Publié le 29 févr. 2016 à 01:01Mis à jour le 6 août 2019 à 00:00

Andrea Rossi est-il parvenu à maîtriser l'expérience controversée de Stanley Pons et de Martin Fleischmann ? Le 23 mars 1989, ces deux scientifiques reconnus (le premier est alors directeur du département de chimie de l'université d'Utah, le second membre de l'Académie royale de Grande-Bretagne) avaient stupéfait la planète en prétendant avoir réalisé l'équivalent d'une réaction nucléaire dans un simple tube à essai... Les jours qui suivirent, des copies de l'article des deux hommes décrivant leur mode opératoire avaient circulé dans les laboratoires d'électrochimie du monde entier. Beaucoup confirmèrent les résultats : un excès de chaleur inattendu dans une électrolyse entre palladium et platine. Puis une expertise officielle fut réalisée par trois laboratoires à la réputation indiscutable, dont le MIT (Massachusetts Institute of Technology). Cinq semaines après son annonce, la découverte fut finalement enterrée : « L'expérience de Pons et Fleischmann n'est pas concluante », avaient tranché les chercheurs.

Vingt-sept ans après, Andrea Rossi s'apprête à affronter la même tempête. Dans les jours prochains, cet entrepreneur italien controversé, qui traîne un passé judiciaire trouble, délivrera le résultat des mesures effectuées pendant un an sur un générateur de sa conception produisant, selon le principe édicté par ses devanciers, pas moins de 1 mégawatt de chaleur.

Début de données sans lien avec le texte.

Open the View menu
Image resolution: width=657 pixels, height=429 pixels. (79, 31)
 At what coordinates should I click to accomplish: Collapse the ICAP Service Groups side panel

L'homme a levé un coin du voile sur ses travaux dans un entretien accordé en octobre dernier au blog Experimental Math : « Ma théorie, explique-t-il, est qu'un proton issu d'un atome d'hydrogène s'insère, par effet de tunnel quantique, dans un noyau de béryllium 8, qui alors se désintègre en quelques secondes en deux particules alpha accompagnées d'une décharge énergétique notable . »

« Totalement absurde »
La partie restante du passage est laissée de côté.